Supplied data:
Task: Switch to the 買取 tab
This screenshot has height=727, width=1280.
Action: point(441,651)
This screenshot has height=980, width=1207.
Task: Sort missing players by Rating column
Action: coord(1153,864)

Instructions for the task:
Repeat the material above exactly.

Result:
Task: Switch to the 買取 tab
This screenshot has height=727, width=1280.
Action: point(441,651)
This screenshot has height=980, width=1207.
Task: Sort missing players by Rating column
Action: coord(1153,864)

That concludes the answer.